Reservoir systems, such as petroleum reservoirs, typically contain fluids such as water and a mixture of hydrocarbons such as oil and gas. To produce the hydrocarbons from the reservoir, different mechanisms can be utilized such as primary, secondary or tertiary recovery processes.
In a primary recovery process, hydrocarbons are displaced from a reservoir due to the high natural differential pressure between the reservoir and the bottomhole pressure within a wellbore. The reservoir's energy and natural forces drive the hydrocarbons contained in the reservoir into the production well and up to the surface. Artificial lift systems, such as sucker rod pumps, electrical submersible pumps or gas-lift systems, are often implemented in the primary production stage to reduce the bottomhole pressure within the well. Such systems increase the differential pressure between the reservoir and the wellbore intake; thus, increasing hydrocarbon production. However, even with use of such artificial lift systems only a small fraction of the original-oil-in-place (OOIP) is typically recovered using primary recovery processes as the reservoir pressure, and the differential pressure between the reservoir and the wellbore intake, declines overtime due to production. For example, typically only about 10-20% of the OOIP can be produced before primary recovery reaches its limit—either when the reservoir pressure is too low that the production rates are not economical, or when the proportions of gas or water in the production stream are too high.
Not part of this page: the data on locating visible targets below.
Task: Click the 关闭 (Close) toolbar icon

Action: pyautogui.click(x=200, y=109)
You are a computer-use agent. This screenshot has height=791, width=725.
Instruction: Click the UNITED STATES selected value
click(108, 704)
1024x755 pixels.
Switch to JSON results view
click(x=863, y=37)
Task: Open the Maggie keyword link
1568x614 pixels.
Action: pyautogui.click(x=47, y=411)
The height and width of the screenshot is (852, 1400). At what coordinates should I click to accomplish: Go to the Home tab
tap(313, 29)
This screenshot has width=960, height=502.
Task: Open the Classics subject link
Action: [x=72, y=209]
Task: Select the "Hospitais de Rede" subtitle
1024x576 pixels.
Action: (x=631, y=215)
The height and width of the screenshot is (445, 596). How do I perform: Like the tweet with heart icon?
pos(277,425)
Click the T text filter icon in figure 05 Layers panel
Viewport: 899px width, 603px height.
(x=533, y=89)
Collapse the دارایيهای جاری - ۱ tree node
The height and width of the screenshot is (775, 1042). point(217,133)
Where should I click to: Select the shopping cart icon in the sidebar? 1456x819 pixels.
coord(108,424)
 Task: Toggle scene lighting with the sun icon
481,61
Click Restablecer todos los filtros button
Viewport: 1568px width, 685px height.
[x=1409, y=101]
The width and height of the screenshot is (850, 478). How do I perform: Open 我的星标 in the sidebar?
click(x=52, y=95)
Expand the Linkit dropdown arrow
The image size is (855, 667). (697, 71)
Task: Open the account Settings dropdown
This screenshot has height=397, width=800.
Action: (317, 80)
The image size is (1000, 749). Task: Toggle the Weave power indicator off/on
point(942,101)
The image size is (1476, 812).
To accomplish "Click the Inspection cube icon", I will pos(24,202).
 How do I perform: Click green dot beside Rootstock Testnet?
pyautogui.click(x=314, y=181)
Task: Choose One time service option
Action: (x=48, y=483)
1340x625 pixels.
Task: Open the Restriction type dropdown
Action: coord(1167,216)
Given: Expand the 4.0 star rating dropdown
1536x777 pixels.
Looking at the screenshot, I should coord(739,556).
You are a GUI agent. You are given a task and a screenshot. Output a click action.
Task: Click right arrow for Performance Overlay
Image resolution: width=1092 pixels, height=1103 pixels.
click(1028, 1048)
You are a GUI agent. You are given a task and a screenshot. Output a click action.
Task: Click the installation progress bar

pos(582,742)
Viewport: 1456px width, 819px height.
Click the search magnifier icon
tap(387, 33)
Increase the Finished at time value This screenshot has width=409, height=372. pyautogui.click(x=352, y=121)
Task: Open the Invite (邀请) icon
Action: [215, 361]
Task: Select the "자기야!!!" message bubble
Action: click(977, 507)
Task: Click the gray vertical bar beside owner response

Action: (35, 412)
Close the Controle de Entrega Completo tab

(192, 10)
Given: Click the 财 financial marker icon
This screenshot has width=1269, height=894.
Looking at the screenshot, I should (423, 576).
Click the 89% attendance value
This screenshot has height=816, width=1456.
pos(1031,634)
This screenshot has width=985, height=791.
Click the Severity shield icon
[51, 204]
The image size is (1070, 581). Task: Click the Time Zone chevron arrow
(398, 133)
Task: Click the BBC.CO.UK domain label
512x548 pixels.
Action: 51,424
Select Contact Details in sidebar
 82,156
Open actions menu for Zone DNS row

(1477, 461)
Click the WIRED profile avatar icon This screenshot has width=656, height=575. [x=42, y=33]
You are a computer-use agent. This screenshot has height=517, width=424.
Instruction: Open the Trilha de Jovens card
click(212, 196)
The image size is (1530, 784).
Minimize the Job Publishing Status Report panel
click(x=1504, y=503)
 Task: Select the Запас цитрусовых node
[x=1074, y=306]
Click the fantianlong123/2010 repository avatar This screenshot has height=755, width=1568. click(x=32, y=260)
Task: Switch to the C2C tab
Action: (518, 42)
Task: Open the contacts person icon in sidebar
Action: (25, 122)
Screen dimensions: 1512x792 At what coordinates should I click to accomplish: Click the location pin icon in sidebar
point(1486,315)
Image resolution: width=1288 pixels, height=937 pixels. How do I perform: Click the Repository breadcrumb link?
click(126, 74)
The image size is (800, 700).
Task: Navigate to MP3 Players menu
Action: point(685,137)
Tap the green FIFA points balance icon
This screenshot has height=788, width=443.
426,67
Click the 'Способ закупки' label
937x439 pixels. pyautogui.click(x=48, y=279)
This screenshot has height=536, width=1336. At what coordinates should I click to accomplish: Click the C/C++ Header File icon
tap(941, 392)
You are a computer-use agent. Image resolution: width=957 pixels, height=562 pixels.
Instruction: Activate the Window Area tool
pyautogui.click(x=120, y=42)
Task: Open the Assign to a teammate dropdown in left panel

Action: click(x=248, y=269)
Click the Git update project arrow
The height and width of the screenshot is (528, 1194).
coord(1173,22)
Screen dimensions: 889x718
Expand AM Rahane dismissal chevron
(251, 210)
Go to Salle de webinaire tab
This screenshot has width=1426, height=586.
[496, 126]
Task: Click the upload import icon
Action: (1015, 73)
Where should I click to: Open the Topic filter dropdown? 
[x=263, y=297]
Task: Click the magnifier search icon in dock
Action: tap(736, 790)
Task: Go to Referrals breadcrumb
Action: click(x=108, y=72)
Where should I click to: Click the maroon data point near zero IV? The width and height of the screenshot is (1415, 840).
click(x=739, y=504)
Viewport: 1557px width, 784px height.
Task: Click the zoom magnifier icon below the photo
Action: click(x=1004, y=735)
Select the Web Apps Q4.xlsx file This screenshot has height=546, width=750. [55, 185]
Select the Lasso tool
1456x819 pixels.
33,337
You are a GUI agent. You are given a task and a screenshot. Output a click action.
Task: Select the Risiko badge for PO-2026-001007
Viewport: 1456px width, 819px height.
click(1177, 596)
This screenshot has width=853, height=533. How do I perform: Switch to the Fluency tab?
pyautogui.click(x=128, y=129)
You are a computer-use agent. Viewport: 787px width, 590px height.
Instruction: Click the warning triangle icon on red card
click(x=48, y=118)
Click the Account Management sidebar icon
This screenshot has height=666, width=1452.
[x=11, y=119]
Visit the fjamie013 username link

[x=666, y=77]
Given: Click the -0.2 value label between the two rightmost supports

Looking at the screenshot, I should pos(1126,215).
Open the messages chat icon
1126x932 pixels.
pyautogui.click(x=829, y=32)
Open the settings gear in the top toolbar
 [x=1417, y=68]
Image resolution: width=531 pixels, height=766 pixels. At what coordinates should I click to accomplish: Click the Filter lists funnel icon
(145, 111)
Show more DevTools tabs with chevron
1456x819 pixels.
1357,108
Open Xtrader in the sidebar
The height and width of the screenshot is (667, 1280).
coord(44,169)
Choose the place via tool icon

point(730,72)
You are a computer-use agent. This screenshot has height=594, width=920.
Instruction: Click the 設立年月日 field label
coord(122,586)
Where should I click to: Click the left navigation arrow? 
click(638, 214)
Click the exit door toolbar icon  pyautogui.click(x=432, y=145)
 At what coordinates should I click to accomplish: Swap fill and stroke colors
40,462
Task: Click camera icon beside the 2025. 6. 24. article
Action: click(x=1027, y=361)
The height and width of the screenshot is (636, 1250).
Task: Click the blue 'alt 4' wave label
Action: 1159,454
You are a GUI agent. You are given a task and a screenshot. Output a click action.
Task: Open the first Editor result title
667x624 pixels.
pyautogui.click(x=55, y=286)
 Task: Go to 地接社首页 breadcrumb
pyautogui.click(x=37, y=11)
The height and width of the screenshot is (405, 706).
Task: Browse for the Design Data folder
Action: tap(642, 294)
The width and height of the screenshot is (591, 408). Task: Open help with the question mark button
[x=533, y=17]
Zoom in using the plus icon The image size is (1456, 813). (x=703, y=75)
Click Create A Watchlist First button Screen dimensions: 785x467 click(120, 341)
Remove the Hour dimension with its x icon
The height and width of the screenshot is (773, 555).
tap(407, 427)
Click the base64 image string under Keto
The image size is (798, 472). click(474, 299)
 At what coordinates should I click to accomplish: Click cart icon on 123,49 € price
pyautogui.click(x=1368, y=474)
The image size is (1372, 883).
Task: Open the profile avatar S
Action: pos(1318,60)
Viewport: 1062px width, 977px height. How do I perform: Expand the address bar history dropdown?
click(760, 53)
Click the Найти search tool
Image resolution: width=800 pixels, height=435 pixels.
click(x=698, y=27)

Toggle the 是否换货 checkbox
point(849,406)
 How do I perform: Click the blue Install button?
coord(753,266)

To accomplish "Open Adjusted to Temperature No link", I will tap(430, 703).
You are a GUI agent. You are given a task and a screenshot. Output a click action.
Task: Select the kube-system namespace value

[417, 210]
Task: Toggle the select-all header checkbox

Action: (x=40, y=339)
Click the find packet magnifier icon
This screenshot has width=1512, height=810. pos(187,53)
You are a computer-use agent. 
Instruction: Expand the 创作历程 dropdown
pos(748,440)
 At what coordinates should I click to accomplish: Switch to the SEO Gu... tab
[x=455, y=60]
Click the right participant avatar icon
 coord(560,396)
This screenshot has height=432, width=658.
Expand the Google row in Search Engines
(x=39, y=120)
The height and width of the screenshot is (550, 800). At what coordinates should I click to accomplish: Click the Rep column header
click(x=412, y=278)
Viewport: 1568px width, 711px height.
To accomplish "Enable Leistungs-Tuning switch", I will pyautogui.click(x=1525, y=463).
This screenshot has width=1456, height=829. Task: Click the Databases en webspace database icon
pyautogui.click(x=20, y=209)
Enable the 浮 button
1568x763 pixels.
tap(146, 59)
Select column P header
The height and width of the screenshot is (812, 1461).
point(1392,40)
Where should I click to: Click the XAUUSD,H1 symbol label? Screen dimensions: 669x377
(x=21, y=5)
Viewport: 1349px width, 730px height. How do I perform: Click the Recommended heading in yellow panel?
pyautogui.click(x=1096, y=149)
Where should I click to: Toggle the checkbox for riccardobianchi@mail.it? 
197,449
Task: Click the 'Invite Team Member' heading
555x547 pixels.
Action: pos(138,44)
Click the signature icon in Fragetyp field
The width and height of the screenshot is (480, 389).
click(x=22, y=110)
In order to increase the production life of the reservoir, secondary or tertiary recovery processes can be used. Typically in these processes, fluids such as water, gas, surfactant, or combination thereof, are injected into the reservoir to maintain reservoir pressure and drive the hydrocarbons to producing wells. For example, typically an additional 10-50% of OOIP can be produced in addition to that produced during primary recovery. The most commonly used secondary recovery process is waterflooding, which is often referred to as an improved oil recovery (IOR) process, and involves the injection of water into the reservoir to displace or physically sweep the residual oil to adjacent production wells.
Waterflooding operations typically require a sufficient supply of water for injection, water purification systems to filter and chemically treat the source water, a pumping or injection system, and access to the reservoir formation via a wellbore. While waterflooding processes may be more economical than other oil recovery processes, waterflooding operations present logistical and economic limitations that can preclude the use of waterflooding, especially when operating in offshore environments.
In offshore or marine waterflood operations, the production and injection wells are subsea, or below a body of water, and access to the wells is primarily via a platform or production vessel. Produced water can be processed and used as a supply source of injection water; alternatively, seawater can be recovered, treated, and injected into the injection wells. Such fluid processing/treatment facilities are often located on centralized injection platforms connected to various injection wells via submarine pipelines, as the injection wells are typically positioned remotely along the perimeter of the reservoir.
The capital and operational costs, as well as, logistical constraints of a waterflood therefore, often dictate whether waterflooding is a feasible candidate for recovery in a reservoir. Historically waterflooding in marginal oil reservoirs, where the OOIP typically ranges between 0.25-2 million stock tank barrels (MMSTB), has not been feasible, even when incremental waterflood reserves could be up to double those of primary reserves. For example, the predicted incremental oil obtained from waterflooding marginal offshore reservoirs typically would not offset the cost of injection pumps and laying pipelines supplying injection water to the remote platforms. Waterflood recovery is also dependent on the timing of water injection and delays in getting water in the ground may result in loss of recovery. Furthermore, seawater injection systems installed on remote platforms are structurally not viable as they are challenged by weight constraints, space constraints, and limited mobility.